Written by 19:25 Database development, Statements

SQL Server COUNT Function

COUNT is one of the common SQL Server Aggregate operations done by almost all SQL Server Developers for their day-to-day needs. In this article, we can understand the COUNT Aggregate function, other possibilities of using the COUNT operation, and other functions to perform complicated Data Aggregate requirements.

What Is Aggregate Function

Aggregate functions perform a calculation on a set of values and return a single value. They are deterministic i.e. they will return the same set of output values whenever executed on a set of input values. All Aggregate functions in SQL Server ignore NULL values except the COUNT function. The Aggregate functions syntax will be:

SELECT column_name, AGGREGATE_function_name()
FROM table_name
GROUP BY column_name
HAVING column_name = 'some_condition' -- optional
ORDER BY column_name – optional

If there is no column_name fetched in the SELECT clause, the GROUP BY clause is optional:

SELECT AGGREGATE_function_name()
FROM table_name

SQL Server supports lots of Aggregate functions like COUNT, MIN, MAX, SUM, AVG, COUNT_BIG, STDEV, and several other functions requiring a column name inside the Aggregate function call.

COUNT Aggregate Function

The COUNT Aggregate function is used to count the number of records in the set of input values supplied to the function and return the value as an int datatype.

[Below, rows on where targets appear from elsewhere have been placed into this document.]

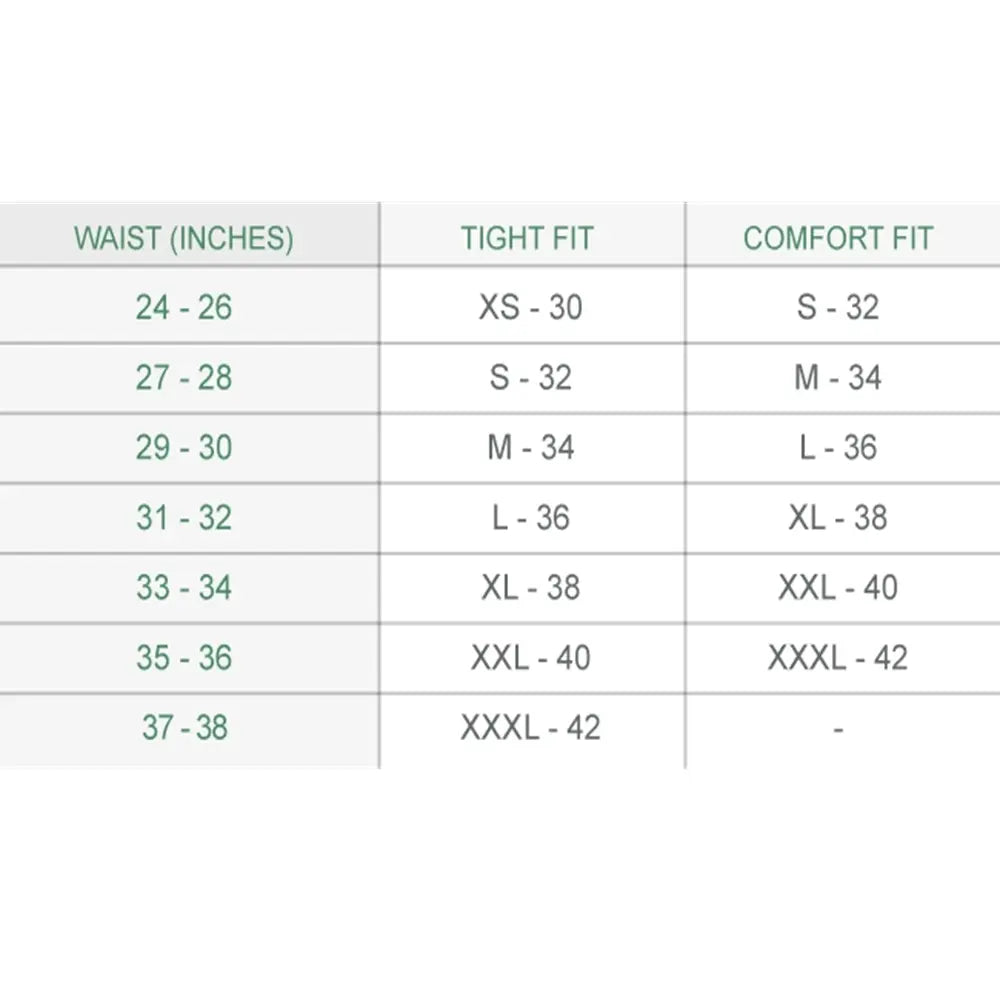Click comfort fit cell for 27 - 28 waist

[838, 377]
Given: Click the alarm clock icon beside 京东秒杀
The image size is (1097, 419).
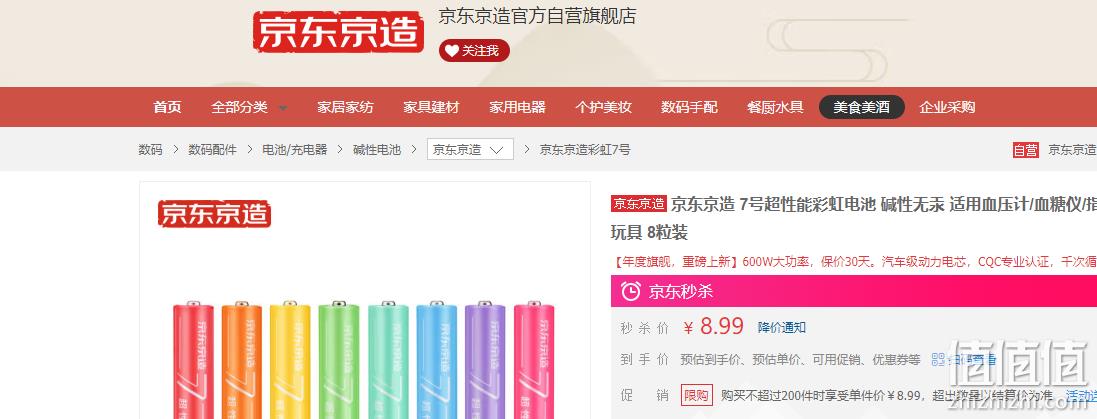Looking at the screenshot, I should point(630,291).
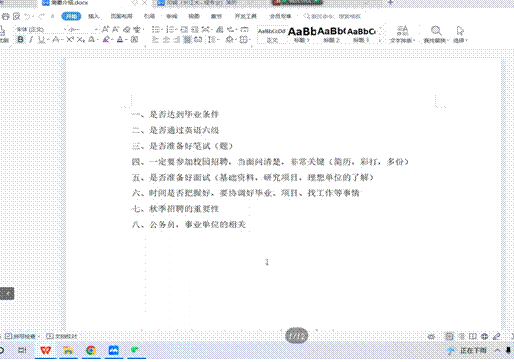Click the bulleted list icon
Image resolution: width=514 pixels, height=362 pixels.
click(x=155, y=29)
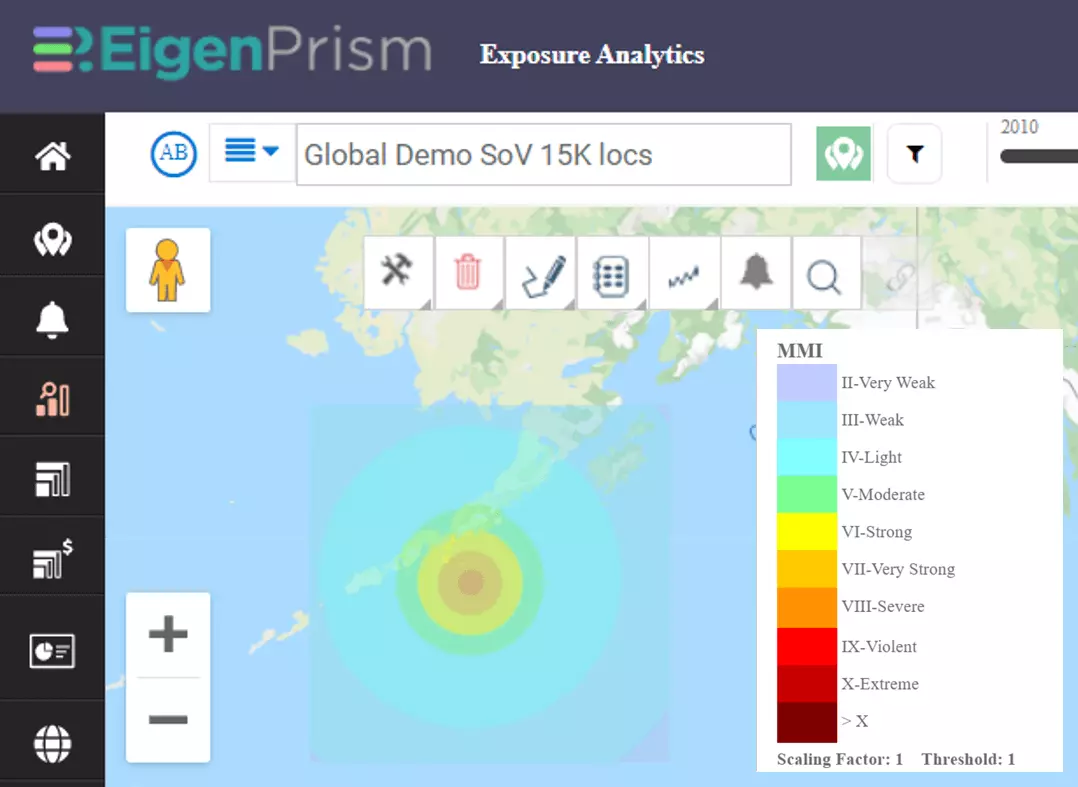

One special feature about the COUNT function is that it will include the NULL values in the input set of values provided (excluding certain scenarios which we will explore in this article). The syntax of the COUNT function is:

COUNT ( { [ [ ALL | DISTINCT ] expression ] | * } )  
And with Analytic function OVER, syntax would be
COUNT ( [ ALL ]  { expression | * } ) OVER ( [ <partition_by_clause> ] ) 

Across both the syntaxes, the ALL keyword is the default behavior if DISTINCT or expression isn’t specified.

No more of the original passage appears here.